# AIM OF THE TASK
Reproduce every one of the following items word for word.
_ _ _ _ _
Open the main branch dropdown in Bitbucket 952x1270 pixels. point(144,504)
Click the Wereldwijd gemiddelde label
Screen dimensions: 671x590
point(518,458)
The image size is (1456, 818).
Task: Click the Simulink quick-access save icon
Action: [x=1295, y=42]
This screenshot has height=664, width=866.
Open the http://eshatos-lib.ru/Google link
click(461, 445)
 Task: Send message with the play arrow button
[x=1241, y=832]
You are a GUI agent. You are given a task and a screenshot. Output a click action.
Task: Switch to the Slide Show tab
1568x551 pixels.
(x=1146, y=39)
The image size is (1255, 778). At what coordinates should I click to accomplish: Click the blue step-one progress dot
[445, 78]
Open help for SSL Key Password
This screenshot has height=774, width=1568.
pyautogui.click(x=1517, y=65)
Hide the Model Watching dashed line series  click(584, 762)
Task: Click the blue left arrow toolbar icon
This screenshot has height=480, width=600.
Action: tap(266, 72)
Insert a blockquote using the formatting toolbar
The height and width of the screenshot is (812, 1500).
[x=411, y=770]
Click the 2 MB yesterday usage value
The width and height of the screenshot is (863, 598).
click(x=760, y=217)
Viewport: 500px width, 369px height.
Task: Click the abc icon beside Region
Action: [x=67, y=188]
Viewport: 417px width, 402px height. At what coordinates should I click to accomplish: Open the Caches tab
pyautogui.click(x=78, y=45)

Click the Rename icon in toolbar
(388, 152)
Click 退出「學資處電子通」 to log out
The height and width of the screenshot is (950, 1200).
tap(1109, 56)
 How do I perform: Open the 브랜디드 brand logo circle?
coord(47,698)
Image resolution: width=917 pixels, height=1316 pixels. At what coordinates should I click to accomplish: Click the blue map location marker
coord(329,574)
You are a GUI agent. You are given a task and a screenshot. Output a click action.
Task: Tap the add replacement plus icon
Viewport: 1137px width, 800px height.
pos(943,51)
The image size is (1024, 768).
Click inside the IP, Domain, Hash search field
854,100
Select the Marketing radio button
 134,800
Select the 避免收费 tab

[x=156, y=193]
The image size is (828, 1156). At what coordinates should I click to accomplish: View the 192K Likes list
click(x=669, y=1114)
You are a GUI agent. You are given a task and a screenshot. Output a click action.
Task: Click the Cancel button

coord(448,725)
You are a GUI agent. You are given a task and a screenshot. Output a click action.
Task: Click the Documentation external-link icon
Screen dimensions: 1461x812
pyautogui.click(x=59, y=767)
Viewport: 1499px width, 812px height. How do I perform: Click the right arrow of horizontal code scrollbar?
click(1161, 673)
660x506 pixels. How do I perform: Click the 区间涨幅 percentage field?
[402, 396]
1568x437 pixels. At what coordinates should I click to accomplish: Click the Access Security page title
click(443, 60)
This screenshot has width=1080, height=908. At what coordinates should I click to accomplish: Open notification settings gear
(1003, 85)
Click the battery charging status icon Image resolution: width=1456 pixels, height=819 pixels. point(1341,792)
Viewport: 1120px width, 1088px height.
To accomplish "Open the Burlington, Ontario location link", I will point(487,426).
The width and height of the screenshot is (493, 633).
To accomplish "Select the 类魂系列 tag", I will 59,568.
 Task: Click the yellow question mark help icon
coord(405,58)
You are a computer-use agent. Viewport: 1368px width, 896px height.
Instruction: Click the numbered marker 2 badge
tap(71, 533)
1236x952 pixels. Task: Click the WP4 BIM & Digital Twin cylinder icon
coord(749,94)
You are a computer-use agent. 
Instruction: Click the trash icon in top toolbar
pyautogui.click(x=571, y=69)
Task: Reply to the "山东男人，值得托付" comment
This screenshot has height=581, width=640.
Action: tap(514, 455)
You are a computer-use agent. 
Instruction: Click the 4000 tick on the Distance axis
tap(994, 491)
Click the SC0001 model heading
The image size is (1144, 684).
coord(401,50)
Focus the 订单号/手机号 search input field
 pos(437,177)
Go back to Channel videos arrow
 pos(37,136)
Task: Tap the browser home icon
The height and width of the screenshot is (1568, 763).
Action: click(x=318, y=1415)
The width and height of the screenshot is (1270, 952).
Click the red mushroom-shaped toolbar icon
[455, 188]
_ _ _ _ _
# EXERCISE RESULT
Open the main branch dropdown in Bitbucket 952x1270 pixels. point(144,504)
Click the Wereldwijd gemiddelde label
Screen dimensions: 671x590
point(518,458)
The image size is (1456, 818).
Task: Click the Simulink quick-access save icon
Action: [x=1295, y=42]
This screenshot has height=664, width=866.
Open the http://eshatos-lib.ru/Google link
click(461, 445)
 Task: Send message with the play arrow button
[x=1241, y=832]
You are a GUI agent. You are given a task and a screenshot. Output a click action.
Task: Switch to the Slide Show tab
1568x551 pixels.
(x=1146, y=39)
The image size is (1255, 778). At what coordinates should I click to accomplish: Click the blue step-one progress dot
[445, 78]
Open help for SSL Key Password
This screenshot has height=774, width=1568.
pyautogui.click(x=1517, y=65)
Hide the Model Watching dashed line series  click(584, 762)
Task: Click the blue left arrow toolbar icon
This screenshot has height=480, width=600.
Action: tap(266, 72)
Insert a blockquote using the formatting toolbar
The height and width of the screenshot is (812, 1500).
[x=411, y=770]
Click the 2 MB yesterday usage value
The width and height of the screenshot is (863, 598).
click(x=760, y=217)
Viewport: 500px width, 369px height.
Task: Click the abc icon beside Region
Action: [x=67, y=188]
Viewport: 417px width, 402px height. At what coordinates should I click to accomplish: Open the Caches tab
pyautogui.click(x=78, y=45)

Click the Rename icon in toolbar
(388, 152)
Click 退出「學資處電子通」 to log out
The height and width of the screenshot is (950, 1200).
tap(1109, 56)
 How do I perform: Open the 브랜디드 brand logo circle?
coord(47,698)
Image resolution: width=917 pixels, height=1316 pixels. At what coordinates should I click to accomplish: Click the blue map location marker
coord(329,574)
You are a GUI agent. You are given a task and a screenshot. Output a click action.
Task: Tap the add replacement plus icon
Viewport: 1137px width, 800px height.
pos(943,51)
The image size is (1024, 768).
Click inside the IP, Domain, Hash search field
854,100
Select the Marketing radio button
 134,800
Select the 避免收费 tab

[x=156, y=193]
The image size is (828, 1156). At what coordinates should I click to accomplish: View the 192K Likes list
click(x=669, y=1114)
You are a GUI agent. You are given a task and a screenshot. Output a click action.
Task: Click the Cancel button

coord(448,725)
You are a GUI agent. You are given a task and a screenshot. Output a click action.
Task: Click the Documentation external-link icon
Screen dimensions: 1461x812
pyautogui.click(x=59, y=767)
Viewport: 1499px width, 812px height. How do I perform: Click the right arrow of horizontal code scrollbar?
click(1161, 673)
660x506 pixels. How do I perform: Click the 区间涨幅 percentage field?
[402, 396]
1568x437 pixels. At what coordinates should I click to accomplish: Click the Access Security page title
click(443, 60)
This screenshot has width=1080, height=908. At what coordinates should I click to accomplish: Open notification settings gear
(1003, 85)
Click the battery charging status icon Image resolution: width=1456 pixels, height=819 pixels. point(1341,792)
Viewport: 1120px width, 1088px height.
To accomplish "Open the Burlington, Ontario location link", I will point(487,426).
The width and height of the screenshot is (493, 633).
To accomplish "Select the 类魂系列 tag", I will 59,568.
 Task: Click the yellow question mark help icon
coord(405,58)
You are a computer-use agent. Viewport: 1368px width, 896px height.
Instruction: Click the numbered marker 2 badge
tap(71, 533)
1236x952 pixels. Task: Click the WP4 BIM & Digital Twin cylinder icon
coord(749,94)
You are a computer-use agent. 
Instruction: Click the trash icon in top toolbar
pyautogui.click(x=571, y=69)
Task: Reply to the "山东男人，值得托付" comment
This screenshot has height=581, width=640.
Action: tap(514, 455)
You are a computer-use agent. 
Instruction: Click the 4000 tick on the Distance axis
tap(994, 491)
Click the SC0001 model heading
The image size is (1144, 684).
coord(401,50)
Focus the 订单号/手机号 search input field
 pos(437,177)
Go back to Channel videos arrow
 pos(37,136)
Task: Tap the browser home icon
The height and width of the screenshot is (1568, 763).
Action: click(x=318, y=1415)
The width and height of the screenshot is (1270, 952).
Click the red mushroom-shaped toolbar icon
[455, 188]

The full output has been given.